→ INSTRUCTIONS FOR THE TASK
Where a line contains "Click the triangle arrow next to Advanced", begin there and restate word for word every line to the end of the entries below, pictures excluded.

MATERIALS PROVIDED Block Start

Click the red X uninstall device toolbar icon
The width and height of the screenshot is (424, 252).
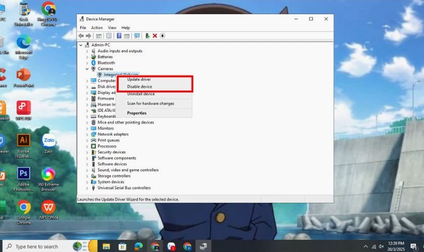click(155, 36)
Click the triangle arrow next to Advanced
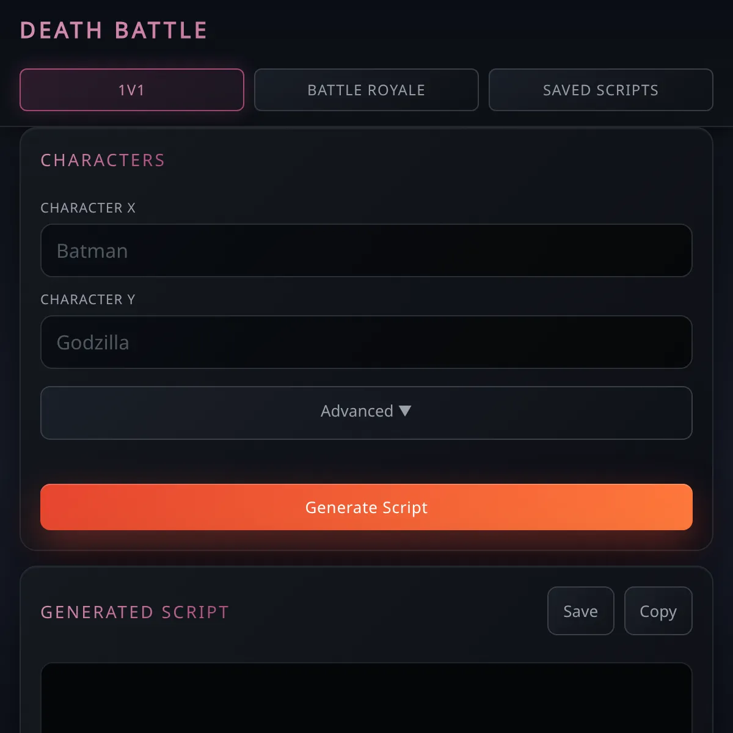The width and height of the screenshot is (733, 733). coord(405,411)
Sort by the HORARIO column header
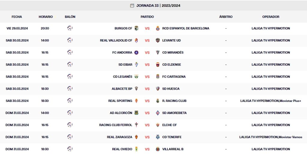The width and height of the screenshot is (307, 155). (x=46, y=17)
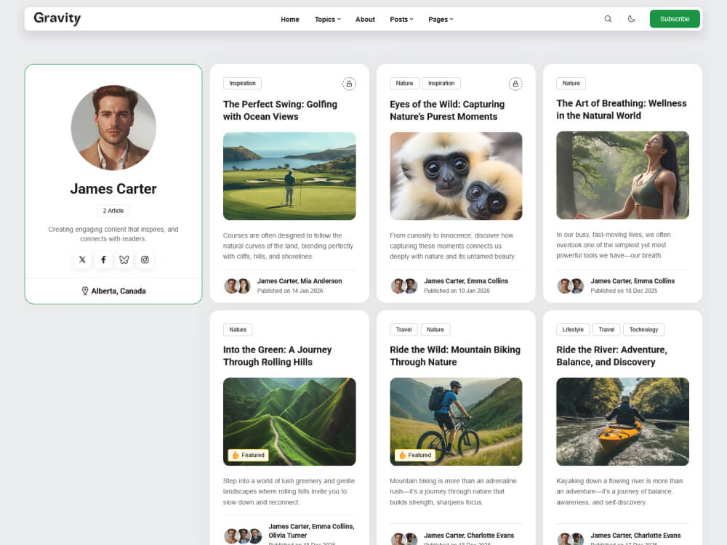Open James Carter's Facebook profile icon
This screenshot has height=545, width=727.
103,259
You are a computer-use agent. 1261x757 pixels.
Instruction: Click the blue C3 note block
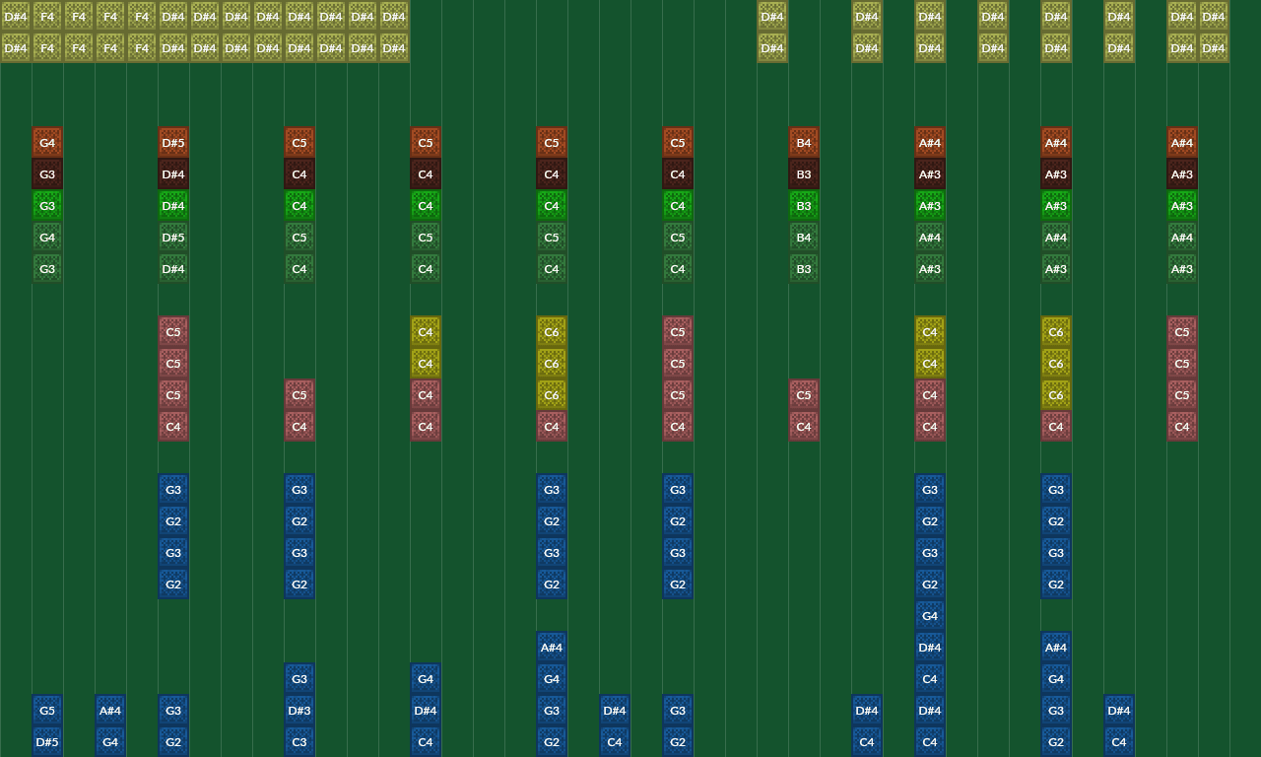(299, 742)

MATERIALS PROVIDED Block End

→ REPLY
Click the triangle arrow next to Advanced
The width and height of the screenshot is (733, 733). coord(405,411)
Sort by the HORARIO column header
The width and height of the screenshot is (307, 155). (x=46, y=17)
Open James Carter's Facebook profile icon
This screenshot has height=545, width=727.
103,259
You are a computer-use agent. 1261x757 pixels.
Instruction: Click the blue C3 note block
(299, 742)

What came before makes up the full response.